Swept Away... by an Unusual Destiny in the Blue Sea of August (), usually shortened to Swept Away, is a 1974 Italian romantic adventure comedy drama written and directed by Lina Wertmüller, starring Giancarlo Giannini and Mariangela Melato. The film follows a wealthy woman whose yachting vacation with friends in the Mediterranean Sea takes an unexpected turn when she and one of the boat's crew are separated from the others and they become stranded on a deserted island. The woman's capitalist beliefs and the man's communist convictions clash, but during their struggle to survive their situation, their social roles are reversed.

Swept Away was released to divisive, but largely positive reviews, and won the 1975 National Board of Review of Motion Pictures Award for Top Foreign Film. An English-language remake starring Madonna and directed by her husband Guy Ritchie, was released in 2002.

Plot

An arrogant wealthy woman named Raffaella Pavone Lanzetti is vacationing on a yacht in the Mediterranean Sea with friends—swimming, sunbathing, and talking incessantly about the virtues of her class and the worthlessness of the political left. Her nonstop political monologue infuriates one of the deckhands, Gennarino, a dedicated communist who manages to restrain his opinions to avoid losing his good job. Despite her humiliating insults, Gennarino agrees to take her out on a dinghy late in the evening to see the rest of her friends who have gone ahead without her. On their way, the outboard motor gives out, leaving them stranded in the middle of the sea with no land in sight.

After a night at sea, Gennarino manages to get the motor running again, but has no idea where they are. Eventually they spot an island and head toward it, destroying their dinghy in the process. On land, they discover that there is no one else on the island. Accustomed to having everything done for her, Raffaella begins ordering Gennarino about, but he snaps, refusing to assist her any longer. Raffaella reacts with a string of insults, but he gives as good as he gets, and they split up to explore the island on their own.

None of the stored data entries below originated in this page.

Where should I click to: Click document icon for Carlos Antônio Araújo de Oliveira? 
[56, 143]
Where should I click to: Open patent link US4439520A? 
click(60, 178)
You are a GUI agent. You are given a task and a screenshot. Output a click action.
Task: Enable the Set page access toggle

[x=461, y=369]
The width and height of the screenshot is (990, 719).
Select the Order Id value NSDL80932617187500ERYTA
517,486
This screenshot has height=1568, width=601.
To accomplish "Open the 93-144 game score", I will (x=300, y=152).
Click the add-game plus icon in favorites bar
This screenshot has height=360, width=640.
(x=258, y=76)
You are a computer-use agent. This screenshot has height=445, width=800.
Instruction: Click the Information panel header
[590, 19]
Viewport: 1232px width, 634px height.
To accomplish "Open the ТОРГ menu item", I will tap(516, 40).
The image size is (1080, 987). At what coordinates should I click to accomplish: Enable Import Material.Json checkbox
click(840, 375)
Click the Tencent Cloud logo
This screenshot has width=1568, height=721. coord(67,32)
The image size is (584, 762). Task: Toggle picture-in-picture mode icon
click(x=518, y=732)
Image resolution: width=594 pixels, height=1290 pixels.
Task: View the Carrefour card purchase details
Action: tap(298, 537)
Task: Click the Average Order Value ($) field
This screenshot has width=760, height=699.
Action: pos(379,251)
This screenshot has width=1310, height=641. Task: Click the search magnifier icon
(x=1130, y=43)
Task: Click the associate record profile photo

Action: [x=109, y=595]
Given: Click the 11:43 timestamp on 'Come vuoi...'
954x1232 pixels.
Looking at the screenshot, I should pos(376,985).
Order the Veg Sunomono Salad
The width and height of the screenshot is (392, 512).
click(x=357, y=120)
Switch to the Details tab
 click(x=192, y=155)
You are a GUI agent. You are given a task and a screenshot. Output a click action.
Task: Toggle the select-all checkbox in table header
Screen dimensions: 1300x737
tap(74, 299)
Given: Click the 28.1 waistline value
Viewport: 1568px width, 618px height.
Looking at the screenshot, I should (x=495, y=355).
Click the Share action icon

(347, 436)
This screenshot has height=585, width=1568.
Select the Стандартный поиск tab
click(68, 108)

Gennarino is soon catching and cooking lobsters. Gradually their roles become reversed. While she has to rely on him for food, Gennarino wants her to be his slave, convinced that women are born to serve men. He even forces her to endure the indignity of washing his underwear. When she reacts in angry defiance, he slaps her around. Gennarino starts to rape her, but then changes his mind, deciding that it would be more satisfying if she gave herself to him willingly.  Later that evening, Raffaella does approach him, and both willingly engage in passionate sex.  He wants her to fall in love with him, and she becomes subservient to him. Eventually they spot a ship, and although they are both reluctant to disrupt their newfound paradise, they signal the ship and are rescued.

After returning home, they soon revert to their former lives and social roles—she once again embracing the upper-class lifestyle of her friends; he returning to a life of a lower-class worker and husband. Abandoned by the object of his desires, Gennarino returns defeated to his sad life and loveless marriage—far removed from an idyllic island in the Mediterranean Sea.

Production

The film was shot along the eastern Sardinian coast, in the province of Nuoro; the sailing yacht that can be seen at the beginning of the movie is the J-class yacht Shamrock V, at that time her name was Quadrifoglio. The beach of the landing of the two shipwrecked is Cala Fuili, in the municipality of Dorgali. The beach of Cala Luna, straddling the municipality of Dorgali and that of Baunei, has been set for another good part of the shooting. The Carunchio refuge and the most sensual scenes were filmed in the dunes of Capo Comino, a town in the municipality of Siniscola. The final scene of the helicopter's departure is set in the port of Arbatax.

Reception

Critical response
In his review in the Chicago Sun-Times, American film critic Roger Ebert gave the film four stars, his highest rating. Ebert wrote that the film "resists the director's most determined attempts to make it a fable about the bourgeoisie and the proletariat, and persists in being about a man and a woman. On that level, it's a great success."

Other reviewers and analysts responded that those who focused on the misogyny simply didn't understand the film's message about class warfare. James Berardinelli defended the film, writing "Those who view this film casually may easily mistake it for a male fantasy... The reality, however, is that Wertmuller is exhibiting the courage to show things that other filmmakers shy away from." John P. Lovell wrote "The sexual violence can be analyzed as political violence within the framework of patriarchal politics and the film's concern with a symbolic presentation of social revolt."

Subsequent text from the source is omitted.